Alzheimer's disease (AD) and ALS are two of the most debilitating neurological diseases a person can endure.
Alzheimer’s disease (AD) and ALS are two of the most debilitating neurological diseases a person can endure. With approximately 4.5 million people afflicted with AD and approximately 30,000 people with ALS, researchers are hard at work searching for cures for both diseases. Promising results from two studies were published in the October 19 issue of Nature Neuroscience.
Researchers from the Gladstone Institute of Neurological Disease (GIND) in San Francisco found that “changing the metabolism of fatty acids could slow cognitive decline in mice afflicted with Alzheimer’s.” Study leader Dr. Lennart Mucke, professor of neurology and neuroscience at GIND, said that “an enzyme that clips off certain fatty acids from lipids in the brain seems to be activated by poisonous proteins [amyloid proteins] that build up in the brains of Alzheimer’s patients.” Upon blocking the activation of omega-6 fatty acid (arachidonic acid), learning and memory tasks improved significantly among the mice being studied. While Mucke is optimistic about the results of the study, Samuel Gandy, MD, professor of Alzheimer’s disease research at the Mount Sinai School of Medicine, and chairman emeritus of the National Medical and Scientific Advisory Council of the Alzheimer’s Association, thinks that “making and curing mouse models of amyloid-beta toxicity has turned out to be relatively easy, but none of the ‘mouse cures’ have had any meaningful impact on human Alzheimer’s disease.”
What are your thoughts about this study? Do you think it’s a major breakthrough or just another study about Alzheimer’s disease?
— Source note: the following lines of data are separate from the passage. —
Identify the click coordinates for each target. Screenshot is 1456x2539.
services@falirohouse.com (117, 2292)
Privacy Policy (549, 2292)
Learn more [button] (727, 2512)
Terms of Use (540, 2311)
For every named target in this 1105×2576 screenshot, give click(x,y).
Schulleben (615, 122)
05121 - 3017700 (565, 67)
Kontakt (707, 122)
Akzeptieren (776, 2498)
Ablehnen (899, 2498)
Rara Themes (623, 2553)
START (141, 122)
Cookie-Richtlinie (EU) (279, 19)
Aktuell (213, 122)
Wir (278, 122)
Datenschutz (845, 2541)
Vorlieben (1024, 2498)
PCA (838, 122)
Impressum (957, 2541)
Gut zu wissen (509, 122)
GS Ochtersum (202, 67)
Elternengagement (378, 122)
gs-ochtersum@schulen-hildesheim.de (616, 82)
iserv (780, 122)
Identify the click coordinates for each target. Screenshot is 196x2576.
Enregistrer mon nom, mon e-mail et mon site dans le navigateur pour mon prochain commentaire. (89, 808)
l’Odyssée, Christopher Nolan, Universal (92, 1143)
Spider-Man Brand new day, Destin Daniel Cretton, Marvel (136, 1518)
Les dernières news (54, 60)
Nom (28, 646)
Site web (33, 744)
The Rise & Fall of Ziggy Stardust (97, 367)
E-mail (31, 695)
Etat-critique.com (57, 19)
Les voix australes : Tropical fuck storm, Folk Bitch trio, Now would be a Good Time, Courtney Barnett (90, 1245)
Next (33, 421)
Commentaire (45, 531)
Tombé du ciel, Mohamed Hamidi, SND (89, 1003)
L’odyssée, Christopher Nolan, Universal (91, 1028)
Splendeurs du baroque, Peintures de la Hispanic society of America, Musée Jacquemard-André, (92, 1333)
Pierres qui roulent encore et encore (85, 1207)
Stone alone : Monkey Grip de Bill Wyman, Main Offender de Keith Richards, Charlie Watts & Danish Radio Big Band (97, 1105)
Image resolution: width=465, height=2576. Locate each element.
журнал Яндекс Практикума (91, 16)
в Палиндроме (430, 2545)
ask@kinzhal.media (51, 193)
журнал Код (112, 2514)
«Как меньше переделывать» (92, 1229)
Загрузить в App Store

This study focused on using a type of stem cell to “slow the degeneration of nerve cells.” Lead researcher Dr. Nicholas Maragakis, neurologist at Johns Hopkins University School of Medicine, said that the study was “designed to target a region where respiratory motor neurons reside—the cervical spinal cord,” since a majority of patients with ALS “die of respiratory failure.” After transplanting diseased nerve cells (astrocytes) with healthy cells, the researchers found that, although the mice were not completely cured, the cells survived in the spinal cord and they lived longer. Maragakis said that using non-neuronal cells as targets for treating ALS “could change traditional treatment and cell-replacement therapies.” Dr. Lucie Brujin, science director and senior vice president of the ALS Association said that “ALS patients are desperate for a therapy. We have to be cautious; this is a laboratory study. It’s a promise, it’s a hope that might be meaningful if there are careful steps to translate it to humans.”
Do you agree with Dr. Brujin’s statement that “ALS patients are desperate for a therapy?”